> DOCUMENT EXTRACT:
········
K.T. Kobel, CLOSED VIEWS at Projectspace 38 / 40, Amsterdam
“CLOSED VIEWS” by K.T. Kobel, curated by Pim Lamme, at Projectspace 38 / 40, Amsterdam, 01/06/2024 – 15/06/2024.
There is something uncanny about KT Kobel’s works – the artist depicts scenes which feel at once familiar and unsettling. Like a half-remembered dream or a story you heard long ago, the meaning is always out of reach, not quite graspable. The title of his exhibition at Semester9, Closed Views, the artist’s first solo exhibition in Amsterdam, reflects this ungraspable-ness. When we look back at our past, no matter how clear our recollections may seem, something is always being obscured. Our minds play a game of smoke and mirrors, perhaps in an effort to protect us from trauma in our past, or just due to biological fallibility.
Curtains, a continual motif in this new body of work act as a visual reminder to this obfuscation. What is being hidden when we try to remember, what will our minds keep separate from our present? In one work from Kobel’s new series, a woman stands in a doorway, bathed in a blue light. Her cropped hair, red lipstick, and fur stole suggest she may be from a different era. A cool blue, eerie light washes over the scene, we can assume it’s nighttime or very early morning, a stillness fills the air.
········
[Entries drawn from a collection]
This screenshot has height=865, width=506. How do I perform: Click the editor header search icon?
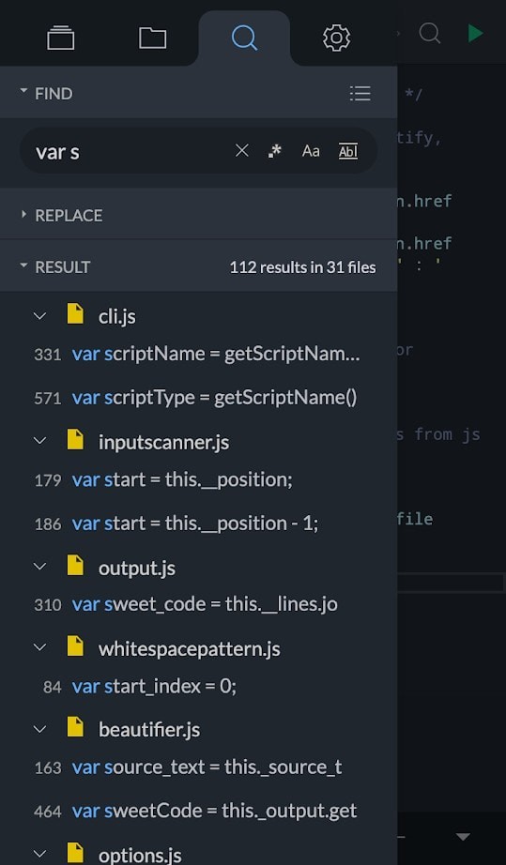430,33
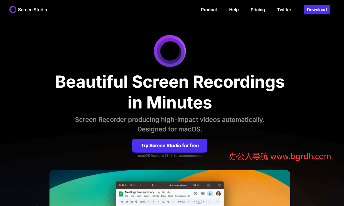The image size is (344, 206).
Task: Open the comments panel icon
Action: 202,193
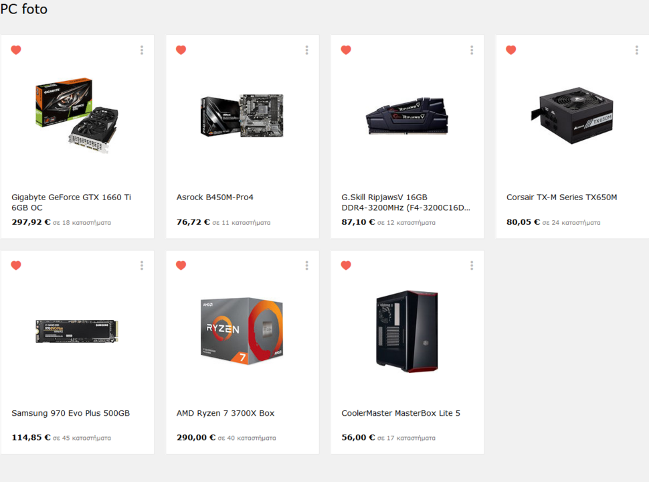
········
> WHAT TO PRODUCE: Please update the exhibition text, starting at "K.T. Kobel, CLOSED" and ending at "to biological fallibility.", so that "Rotterdam" replaces "Amsterdam".

> YOUR RESPONSE:
K.T. Kobel, CLOSED VIEWS at Projectspace 38 / 40, Rotterdam
“CLOSED VIEWS” by K.T. Kobel, curated by Pim Lamme, at Projectspace 38 / 40, Rotterdam, 01/06/2024 – 15/06/2024.
There is something uncanny about KT Kobel’s works – the artist depicts scenes which feel at once familiar and unsettling. Like a half-remembered dream or a story you heard long ago, the meaning is always out of reach, not quite graspable. The title of his exhibition at Semester9, Closed Views, the artist’s first solo exhibition in Rotterdam, reflects this ungraspable-ness. When we look back at our past, no matter how clear our recollections may seem, something is always being obscured. Our minds play a game of smoke and mirrors, perhaps in an effort to protect us from trauma in our past, or just due to biological fallibility.